> **Source extract**:
# Omega Manual Winding Gold 9K ref. 34937 VS Omega Automatic Gold 18k ref. 34937



## icheletee (Dec 28, 2012)

Hello,

I hope someone can help. Assuming even condition of the watches what's worth more between Omega Manual Winding Gold 9K ref. 34937 and Omega Automatic Gold 18k ref. 34937?

I hope your expertise can help.

Thanks you! 

Mike


----------



## Daveyboyz (Mar 9, 2016)

I don't know reference numbers off by heart so date of production and photos would be useful but as a general rule 18ct gold being worth double 9ct gold you would expect the 18ct one to be worth more... also an automatic is a more complicated movement so you would expect it to be more.


----------



## icheletee (Dec 28, 2012)

Thank you for your prompt reply.

Doing a little bit of research I found out that on Chrono 24 a shop is selling the Omega Manual Winding 9K for £1,495. As mine it's gold 18K (same reference) and automatic I guess it would worth more. Anyway, both watches are from 1960. The picture of my watch is below:


----------



## Padders (Oct 21, 2008)

Look mate, listing all your watches as stealth for sale posts like the is taking the p*ss. Stop it, the mods aren't stupid and you will get a ban if you don't follow the rules. Asking for help is one thing but you are pushing it here and in the other Rolex thread.

If you really want to know what something is worth, I suggest looking at completed ebay sales.


----------



## icheletee (Dec 28, 2012)

Hello Padders,

Thank you for your message, but I have not listed my 32 watches. The two models I enquired about are too difficult to investigate and that is why I was looking for help. I will give you more details. I was sure that each reference number could refer only a particular movement. For example: I though a reference 34937 for a 18K gold Omega would only refer to an automatic movement, (I have this specific model), but I was wrong as apparently there is the same reference in the market for manual winding in gold 9K. Digging up I found out that the Omega 34937 in gold 9K is sold for the amount of money I mentioned previously. The aim of the post was getting advice from someone that has expertise in value and knows technical information that can be useful to have an estimation. I am not selling anything, since I am gathering technical information that I hope will help me to have an idea about how much my watch could possibly worth. Same thing for the Rolex. Regarding the moderators I don't think they are stupid, but let me include in this category whoever questions intentions because do not know a relevant answer for the topic. I take the opportunity to make it clear that my watch is not for sale, so it's clear for you and moderators. Finding out value and technical aspects of something does not mean that the conclusion is selling an item.

Have a good evening and relax...


----------



## scottswatches (Sep 22, 2009)

glad that is sorted.

Here is a good resource for Omega watches. It isn't perfect, but a good start

https://www.omegawatches.com/planet-omega/heritage/vintage/

I don't recognise the 34937 model number. Omega case codes are normally in the format 166.0013 or similar. Is could be that the gold case was made by Denison or another company, and that code is their case code only


----------



## harryblakes7 (Oct 1, 2010)

Well my 2p worth, a manual standard Omega 9k dress watch should be around the £500 mark. Retail situation perhaps approaching 4 figures if with box and papers, polished and serviced. You can ask for what you want for a watch, its whether you get the money for it or not......

> **Exercise material**:
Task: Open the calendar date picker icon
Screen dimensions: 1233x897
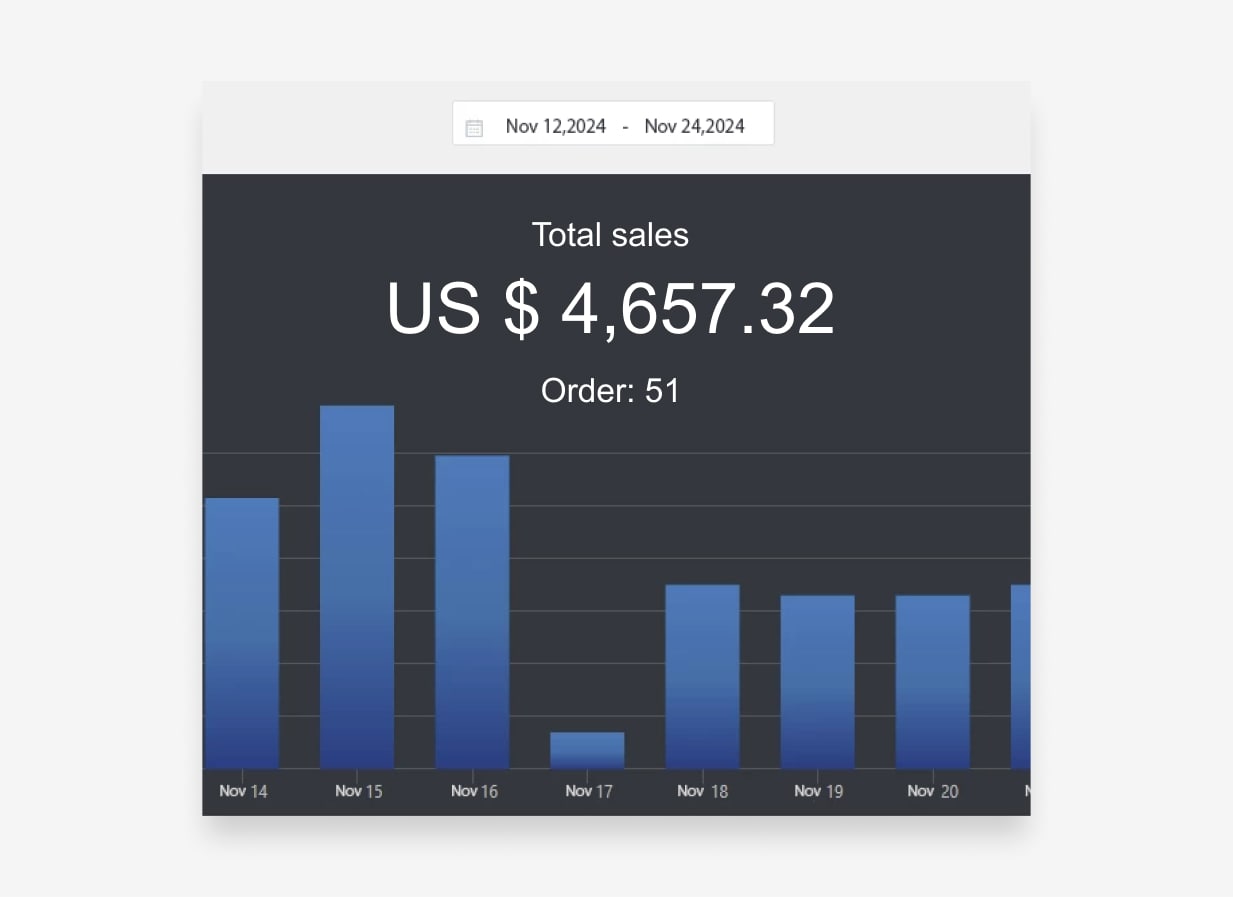Action: coord(474,125)
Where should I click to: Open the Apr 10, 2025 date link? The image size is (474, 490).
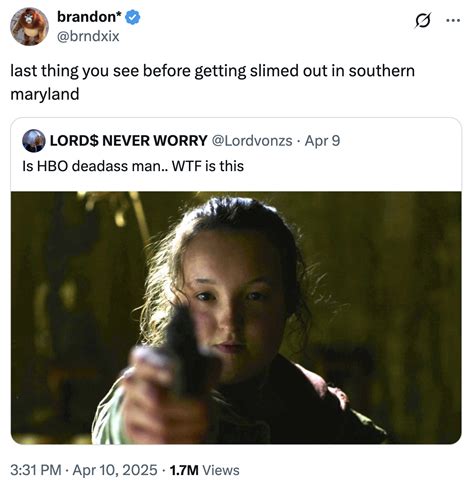tap(115, 470)

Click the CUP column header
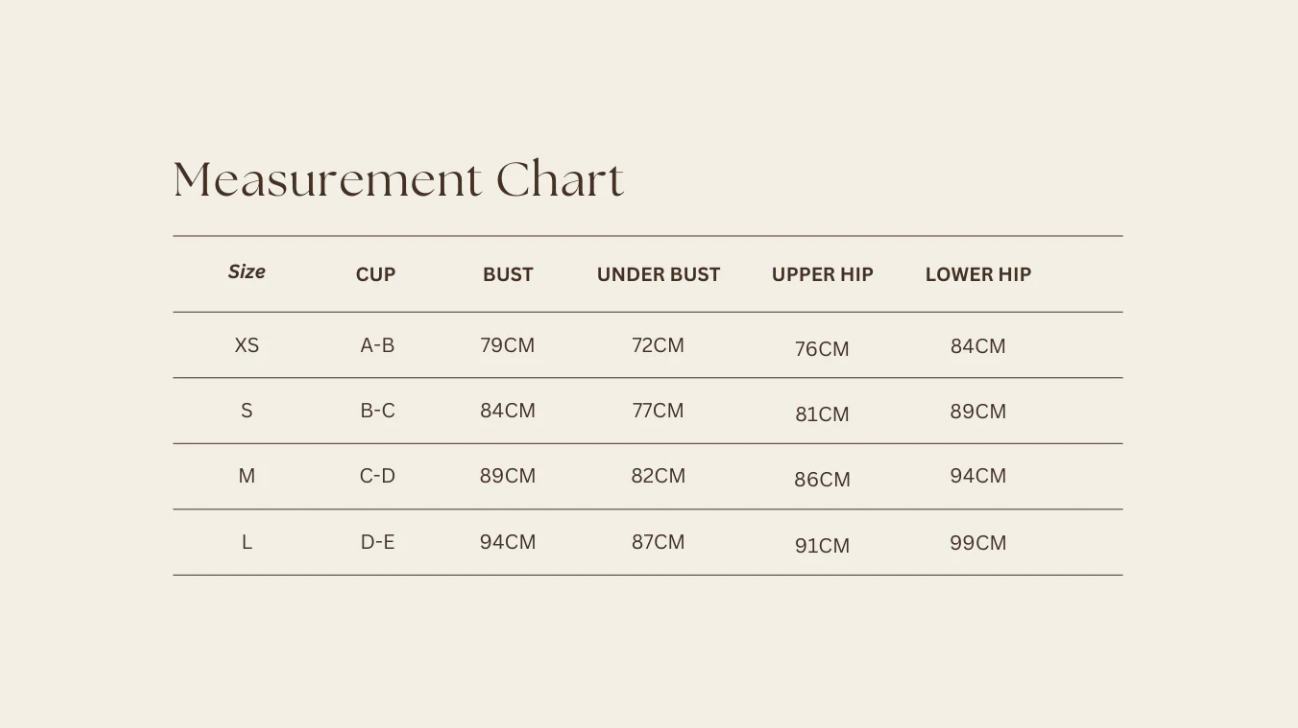[376, 275]
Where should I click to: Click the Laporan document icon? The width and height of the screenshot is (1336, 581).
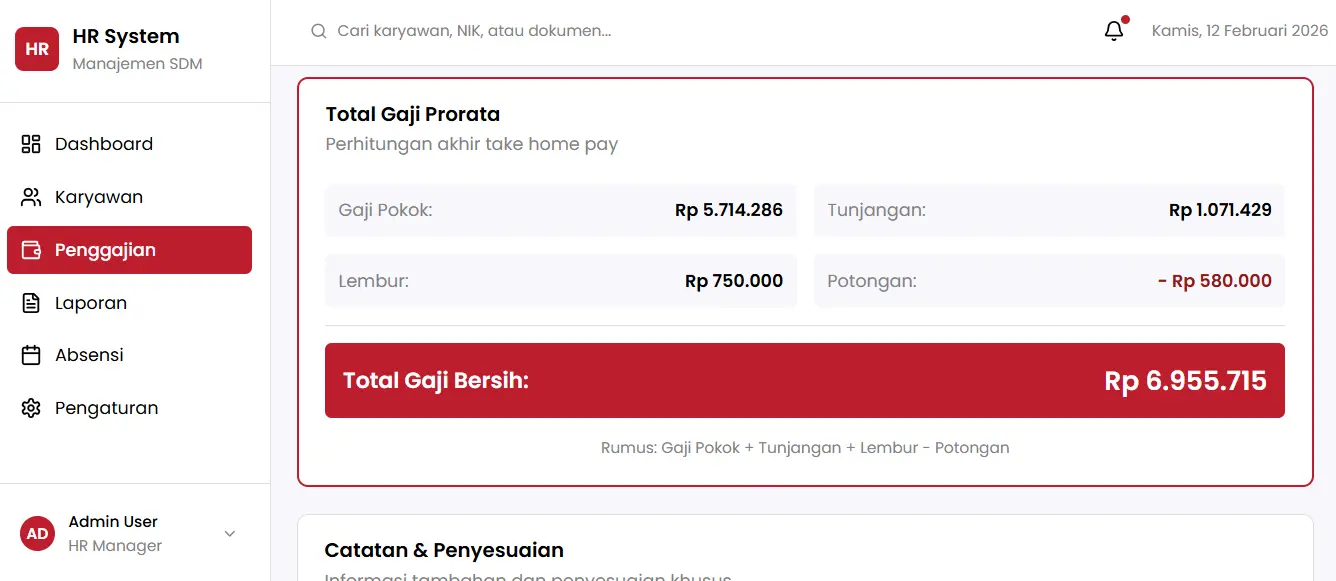[31, 303]
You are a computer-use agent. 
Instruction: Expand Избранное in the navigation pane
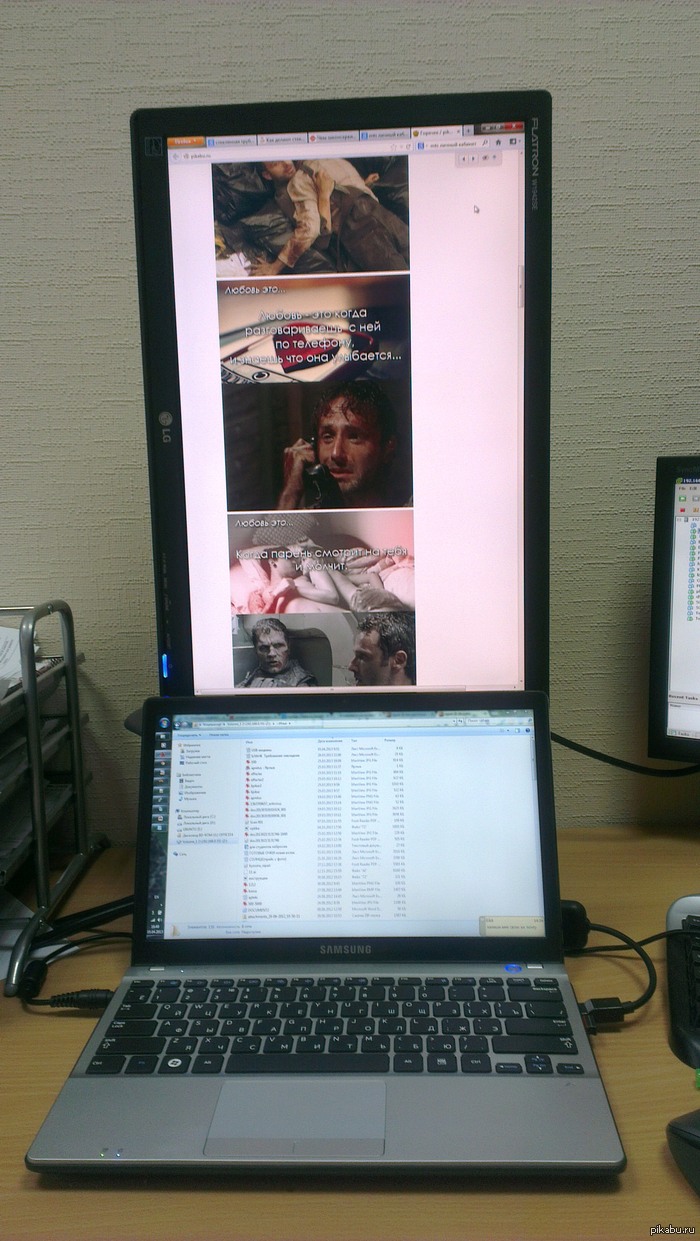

> **Exercises to complete**:
1. In the Omega forum thread, what price was a shop on Chrono 24 asking for the Omega Manual Winding 9K?
2. Please repeat the records from the line containing "Click the CUP column header" through the end of the records, both ends included, without the pictures.

> **Final answers**:
1. £1,495

2.
Click the CUP column header
[376, 275]
Where should I click to: Click the Laporan document icon? The width and height of the screenshot is (1336, 581).
[31, 303]
You are a computer-use agent. 
Instruction: Expand Избранное in the navigation pane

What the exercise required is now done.